Typically, crisis is what brings us to therapy when we can no longer continue with our own status quo.

Usually, you can recognize a symptom.  Maybe it is anxiety and we are having difficulty breathing. Perhaps a panic attack resulted in a hospital visit and then no medical reason is determined.  These people often find themselves on my couch.

Sometimes, it is sleepless nights, difficulty eating or concentrating. These are also ways your body might be telling you there is a crisis and you better listen.

These situations may bring us to a therapist’s couch for crisis control. To get through the crisis we must reduce anxiety or the depression, we work to resolve the loss or understand and process trauma. Then, we have a choice:  to leave or keep working.

I get that some people may disagree (especially insurance companies).  But when we stop working on ourselves, we stop growing, and when we stop growing, we stop living.  

In my experience, the best therapy, the most productive therapy, happens just beyond the crisis when you can reflect on what brought you there in the first place.  What warning signs did you miss that could have prevented you from a hospital visit, from drinking more than you should, from not being able to get out of bed in the morning?

Could you have asked for help before the crisis?

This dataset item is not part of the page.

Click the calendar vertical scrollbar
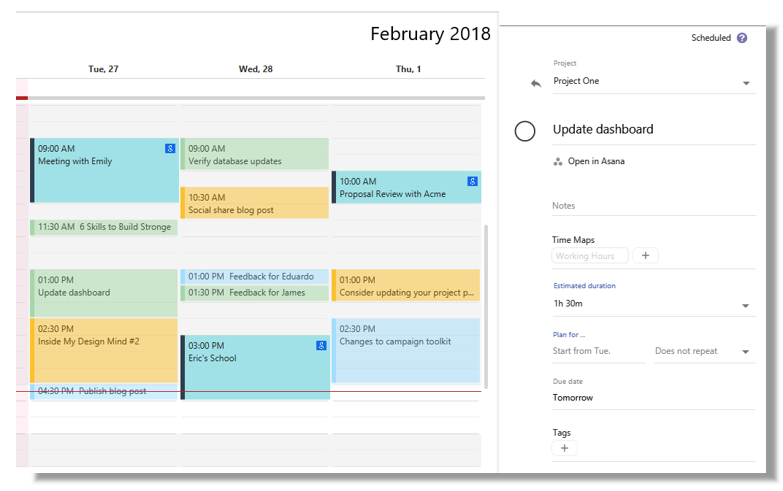 tap(486, 307)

SURE.

Does it have to get to that point before you ask for help?

The answer to that is a resounding: NO.

If we can tune in and listen to ourselves (meditation is a great way to do this), if even for a moment, we can hear when our life is no longer within our control.

So what is the benefit of talking things out?

While this is not a quick fix, the power of healing happens through being seen, heard, understood. Then you can be challenged to move out of your “stuckness” to a place where life feels like it is back on track and headed in the right direction.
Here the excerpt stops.